Le président actuel voulait transformer notre pays, un des derniers à s’adapter à la mondialisation néolibérale. Encore le faisait-il en râlant et renâclant, comme à son habitude et ceci malgré le nombre toujours plus grand des nouveaux convertis. Il avait le désir d’en faire une petite Amérique, objet de son amour et de sa fascination. Il brûlait d’installer sur le trône des valeurs, l’individualisme, l’ambition personnelle, la course au profit décomplexé. Il trépignait de pouvoir enfin solder l’héritage révolutionnaire qu’avant lui des historiens comme François Furet,  porté par l’enthousiasme des transfuges, avaient déjà contesté.

Bref, il rêvait de donner le coup de grâce à un modèle né sur les ruines de la guerre et la honte de la collaboration, des germes multi-séculaires de son histoire et de sa culture, mais depuis 25 ans attaqué de toutes parts. Grignoté de l’extérieur avec la globalisation économique portée par le consensus de Washington, sapé de l’intérieur par ses propres blocages et l’effort des néolibéraux du cru.

Mais les winners les plus farouches, les plus opportunistes, les moins scrupuleux ne peuvent rien face à leurs aveuglements et devant le stop impérieux imposé par l’Histoire. Il y eut bien quelque esprit simple et satisfait pour imaginer qu’elle s’était définitivement arrêtée. Mais chacun, Fukuyama y compris sent bien qu’elle est repartie, après une pause cahotante d’une vingtaine d’années.

Voilà donc que le système adoré, que nous appellerons néolibéral par commodité, connaît les derniers soubresauts au moment même où en France on voudrait finir de l’imposer. Souvenez- vous des paroles de notre chef suprême pendant sa campagne. Il déplorait le faible endettement des français, souhaitait que tous soient propriétaires, sur le modèle américain. Celui des subprimes voyez ?...

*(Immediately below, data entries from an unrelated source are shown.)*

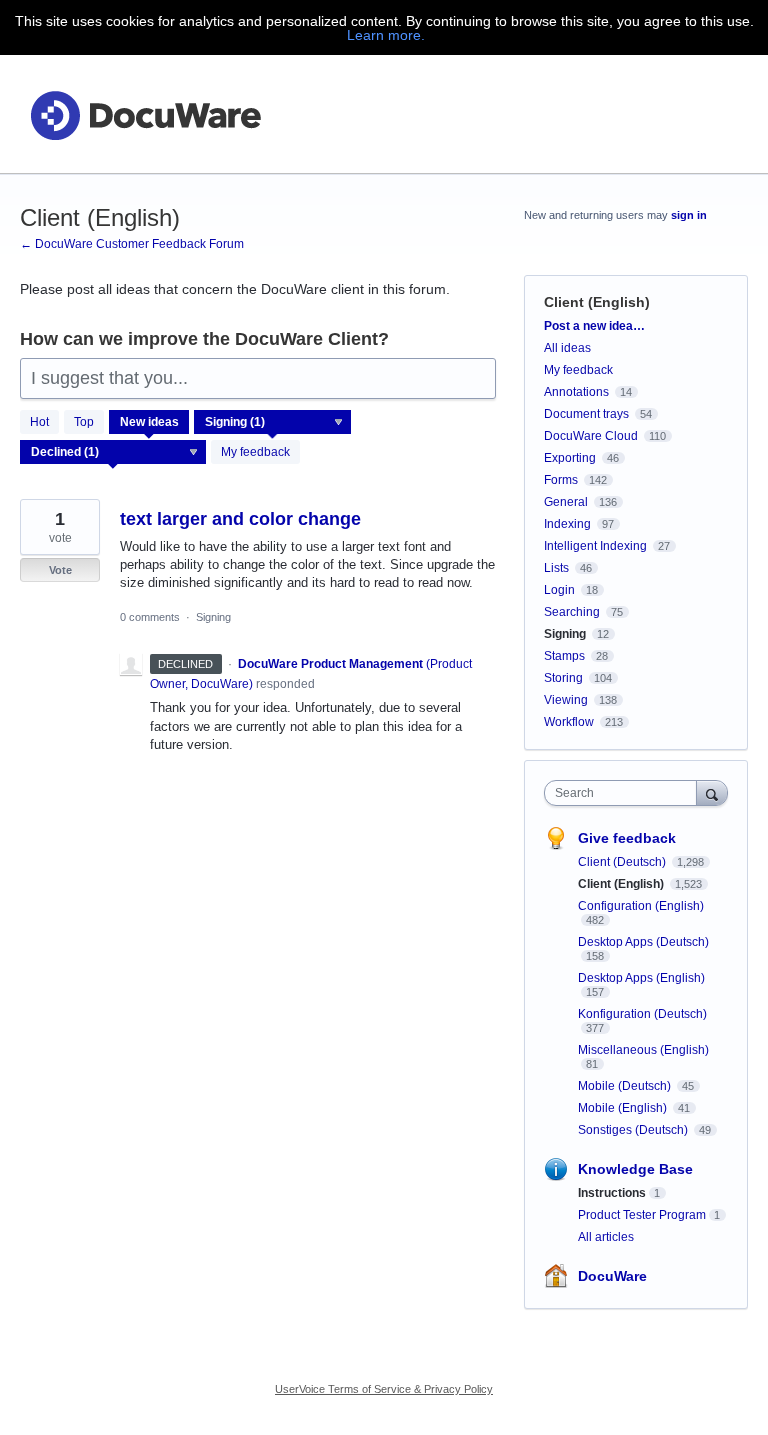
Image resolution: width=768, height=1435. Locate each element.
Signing (213, 617)
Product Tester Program (642, 1215)
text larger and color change (240, 519)
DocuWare (612, 1276)
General (566, 502)
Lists (556, 568)
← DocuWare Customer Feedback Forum (132, 244)
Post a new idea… (594, 326)
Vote (60, 570)
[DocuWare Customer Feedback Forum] (145, 114)
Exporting (570, 458)
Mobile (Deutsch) (626, 1086)
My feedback (255, 452)
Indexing (567, 524)
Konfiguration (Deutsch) (642, 1014)
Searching (572, 612)
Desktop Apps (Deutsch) (643, 942)
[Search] (712, 792)
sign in (689, 215)
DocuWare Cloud (591, 436)
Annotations (576, 392)
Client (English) (622, 884)
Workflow (569, 722)
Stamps (564, 656)
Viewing (566, 700)
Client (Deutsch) (623, 862)
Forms (561, 480)
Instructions (612, 1193)
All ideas (567, 348)
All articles (606, 1237)
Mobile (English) (624, 1108)
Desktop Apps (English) (641, 978)
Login (559, 590)
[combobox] (625, 793)
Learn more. (386, 35)
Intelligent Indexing (595, 546)
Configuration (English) (641, 906)
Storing (563, 678)
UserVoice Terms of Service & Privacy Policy (384, 1389)
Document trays (586, 414)
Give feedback (627, 838)
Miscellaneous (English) (643, 1050)
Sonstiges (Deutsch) (634, 1130)
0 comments (150, 617)
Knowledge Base (635, 1169)
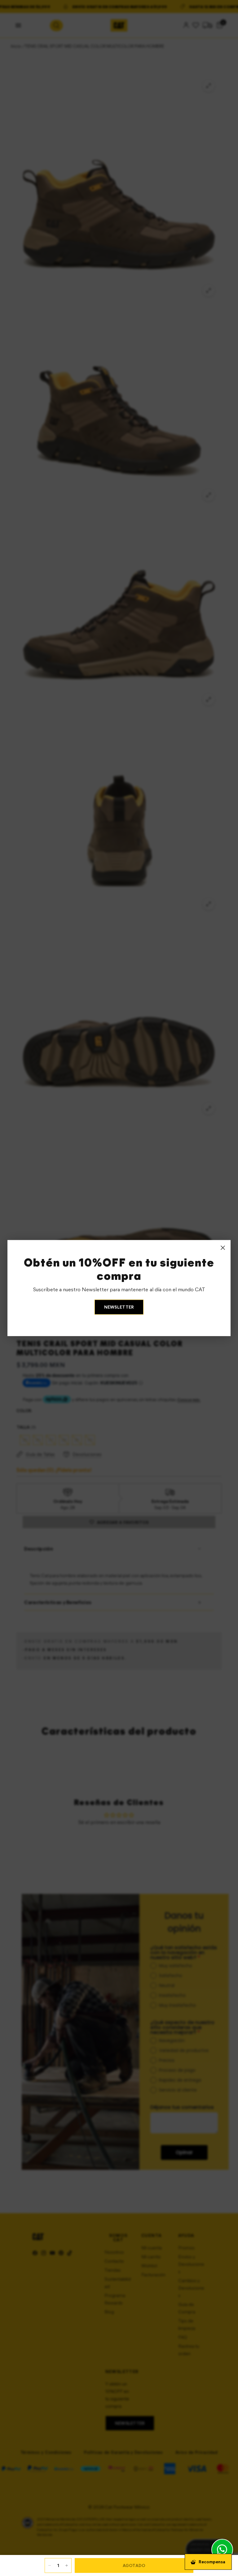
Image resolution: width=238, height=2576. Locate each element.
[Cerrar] (222, 1247)
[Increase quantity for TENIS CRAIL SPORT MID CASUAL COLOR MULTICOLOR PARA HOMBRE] (66, 2565)
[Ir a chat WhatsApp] (222, 2550)
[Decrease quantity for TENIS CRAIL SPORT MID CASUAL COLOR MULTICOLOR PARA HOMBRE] (49, 2565)
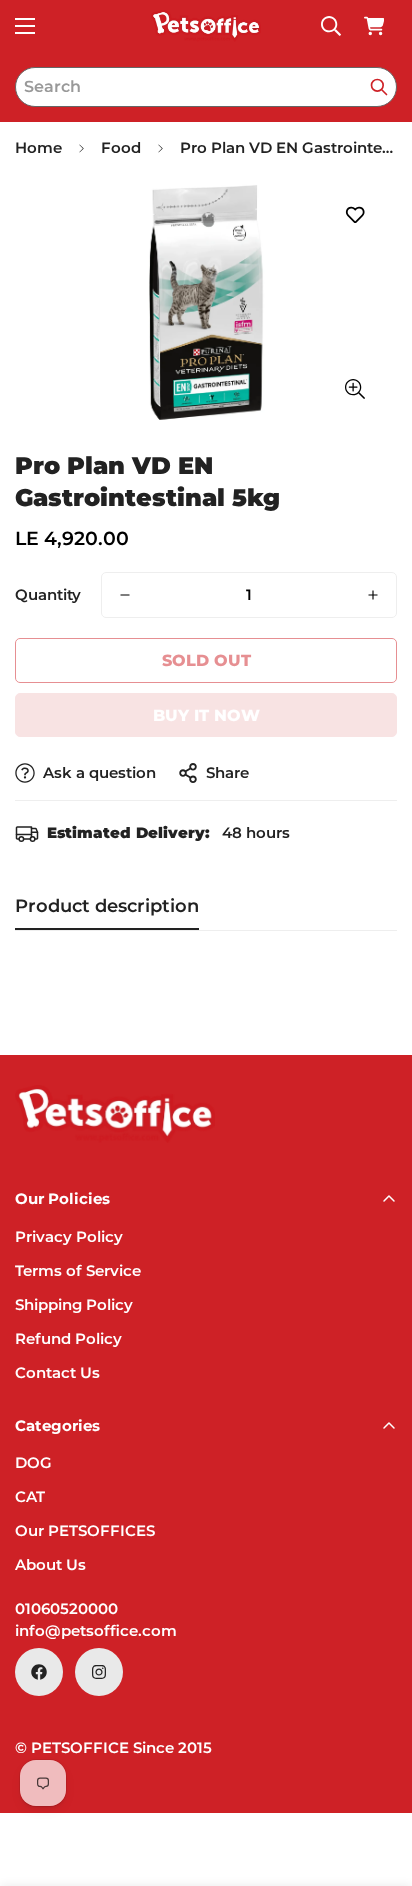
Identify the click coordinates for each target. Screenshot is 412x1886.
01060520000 (66, 1608)
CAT (30, 1496)
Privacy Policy (69, 1236)
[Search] (379, 87)
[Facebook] (39, 1672)
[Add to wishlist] (354, 215)
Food (121, 147)
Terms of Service (78, 1270)
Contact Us (57, 1372)
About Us (50, 1564)
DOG (33, 1462)
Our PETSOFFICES (85, 1530)
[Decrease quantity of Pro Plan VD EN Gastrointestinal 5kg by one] (125, 595)
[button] (374, 26)
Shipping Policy (74, 1304)
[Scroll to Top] (376, 1780)
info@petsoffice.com (96, 1630)
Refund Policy (68, 1338)
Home (38, 147)
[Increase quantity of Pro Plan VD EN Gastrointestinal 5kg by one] (373, 595)
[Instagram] (99, 1672)
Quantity (48, 594)
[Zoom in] (354, 389)
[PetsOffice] (206, 26)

Oui mais, le château de cartes s’est effondré, à la seule surprise de ceux qui l’avaient  édifié au mépris de toutes les règles prudentielles. Mais que voulez vous ? Comment résister quand on est acteur dans une structure où la cupidité et la concurrence s’allient pour former une spirale infernale, d’où le risque,  par la grâce des produits structurés, semble s’être évanoui ? (voir le dernier livre de Frédéric Lordon : Jusqu’à quand ? Pour en finir avec les crises financières.-Paris : Raisons d’agir, 2008.-220p.)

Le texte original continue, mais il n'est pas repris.